[STATED TASK]: Reproduce the records below, starting at the line that contains "You are a computer-use agent. The" and ending with the last line of the records, both ends included. Leave the pictures out of your answer.

* start *

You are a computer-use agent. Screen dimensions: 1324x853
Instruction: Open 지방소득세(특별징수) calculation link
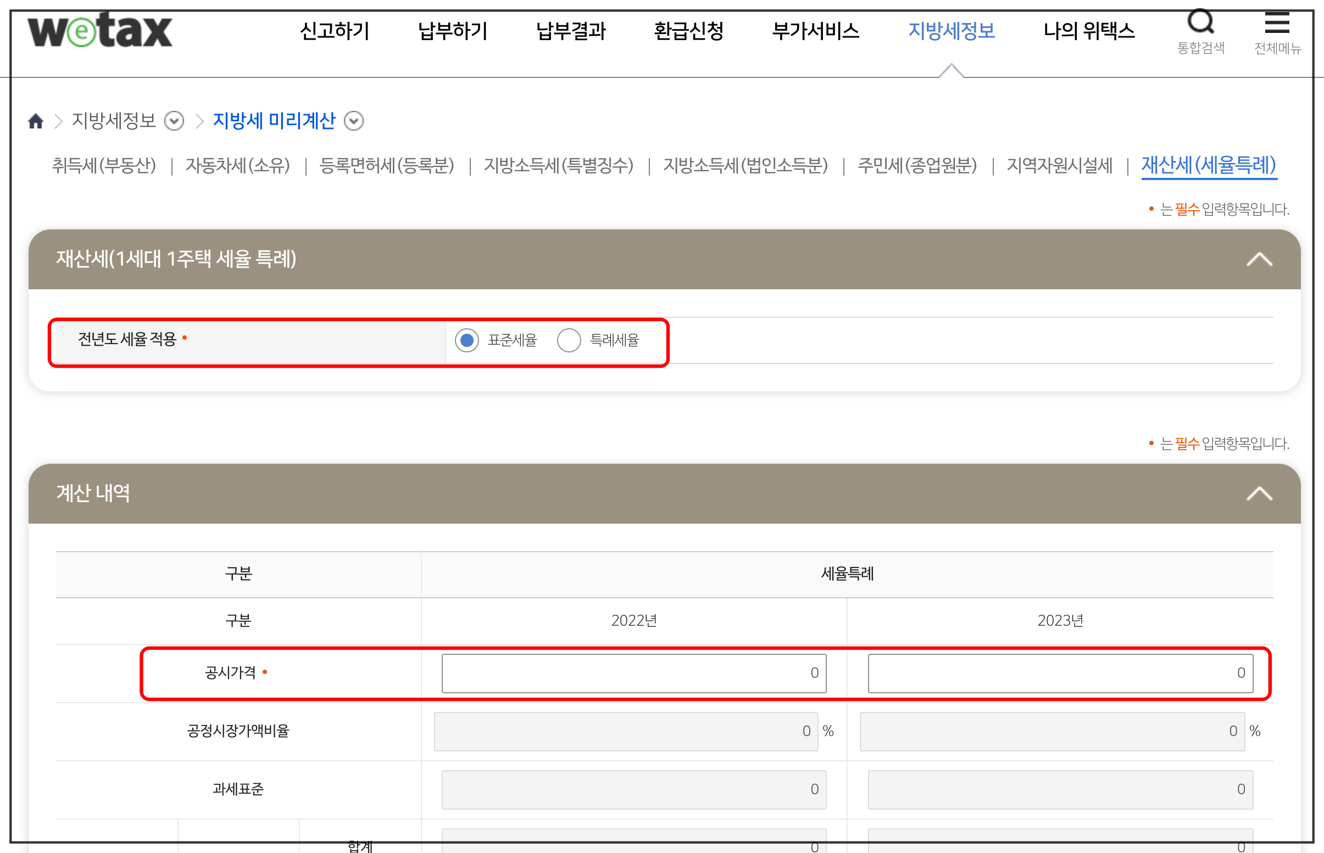[559, 165]
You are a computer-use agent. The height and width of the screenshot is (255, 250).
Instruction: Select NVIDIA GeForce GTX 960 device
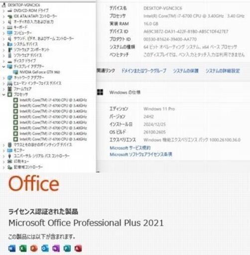(x=40, y=72)
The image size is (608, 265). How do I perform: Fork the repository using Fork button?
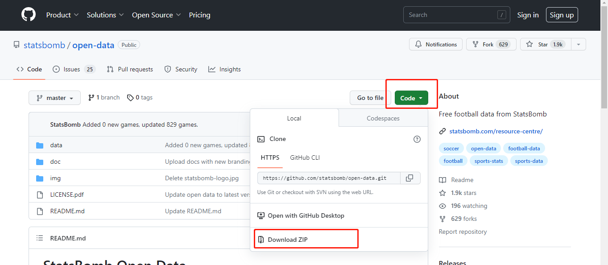491,45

* end *

[SOLUTION]:
You are a computer-use agent. The height and width of the screenshot is (255, 250).
Instruction: Select NVIDIA GeForce GTX 960 device
(x=40, y=72)
The image size is (608, 265). How do I perform: Fork the repository using Fork button?
491,45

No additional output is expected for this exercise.